## YOUR GOAL
The required output is an exact copy of the lines from the one containing "You are a computer-use agent." through the end of the entries below, with pictures removed.

┌─ RECORDS FOR PROCESSING

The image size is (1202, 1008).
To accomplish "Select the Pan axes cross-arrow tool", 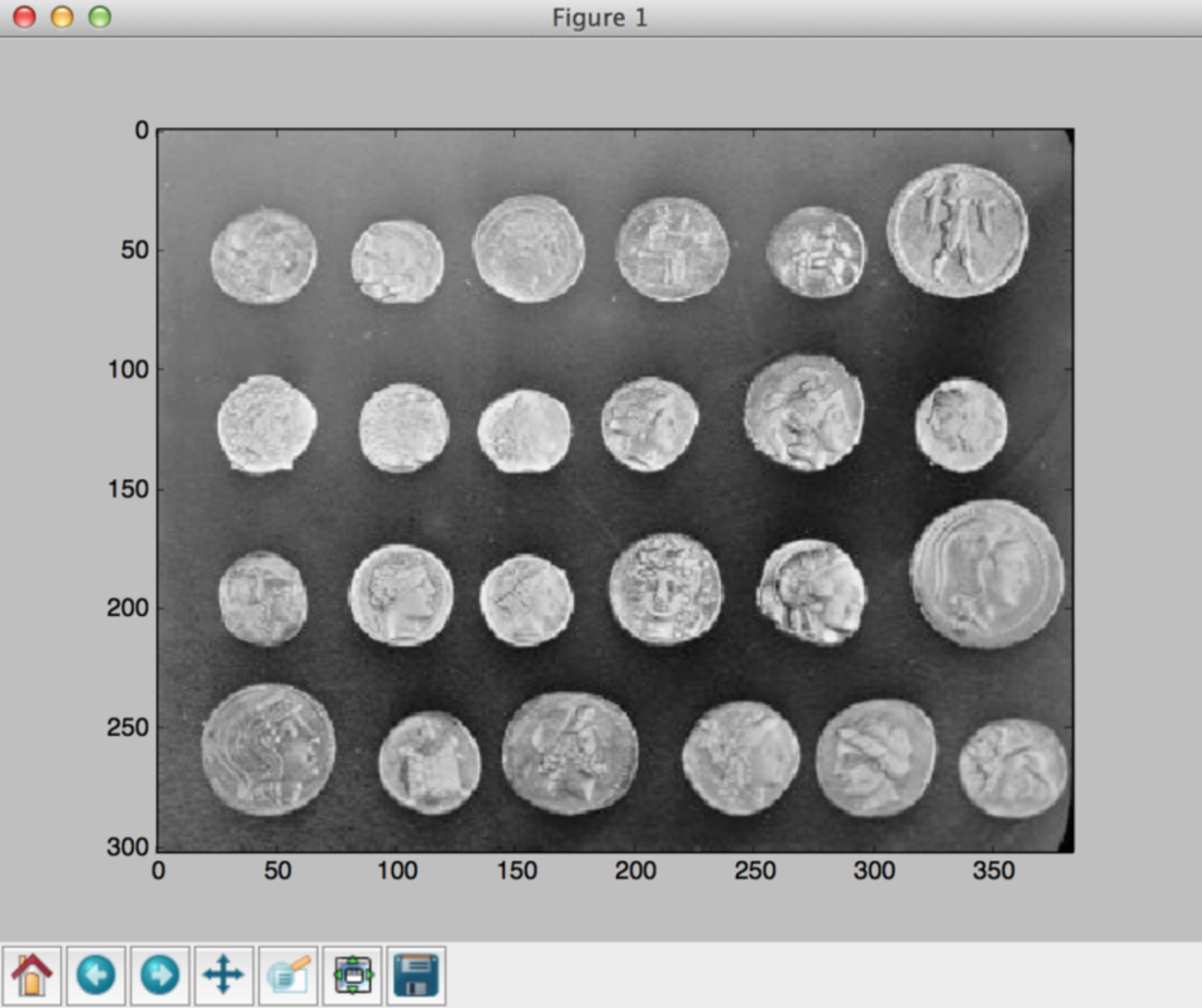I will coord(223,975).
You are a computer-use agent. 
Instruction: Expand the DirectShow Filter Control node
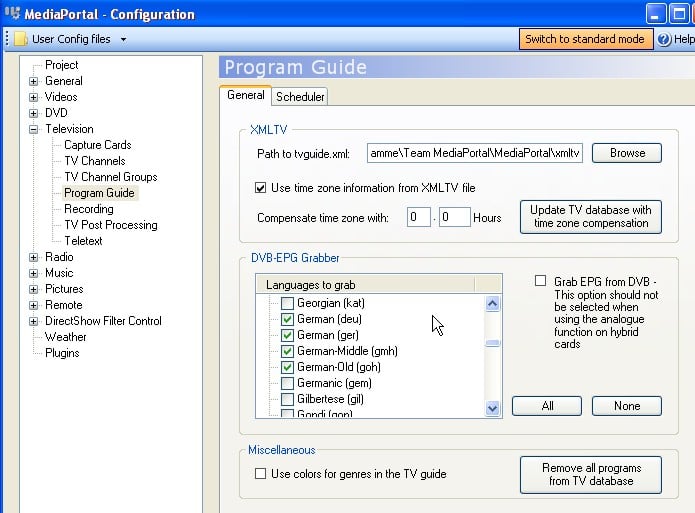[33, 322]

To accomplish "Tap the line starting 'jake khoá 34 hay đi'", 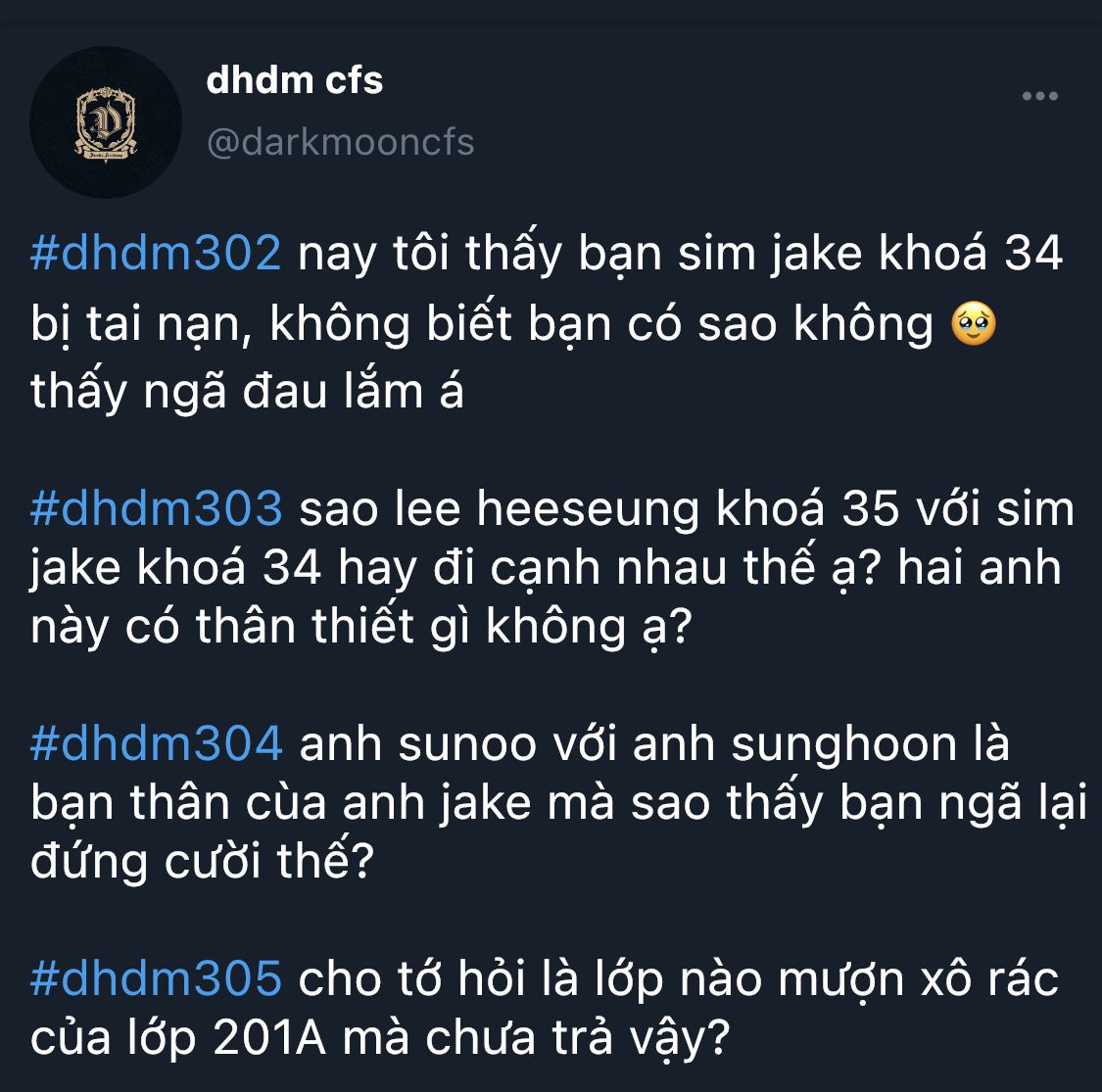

└─

## SOLUTION
You are a computer-use agent. 
Instruction: Expand the DirectShow Filter Control node
[33, 322]

To accomplish "Tap the line starting 'jake khoá 34 hay đi'", 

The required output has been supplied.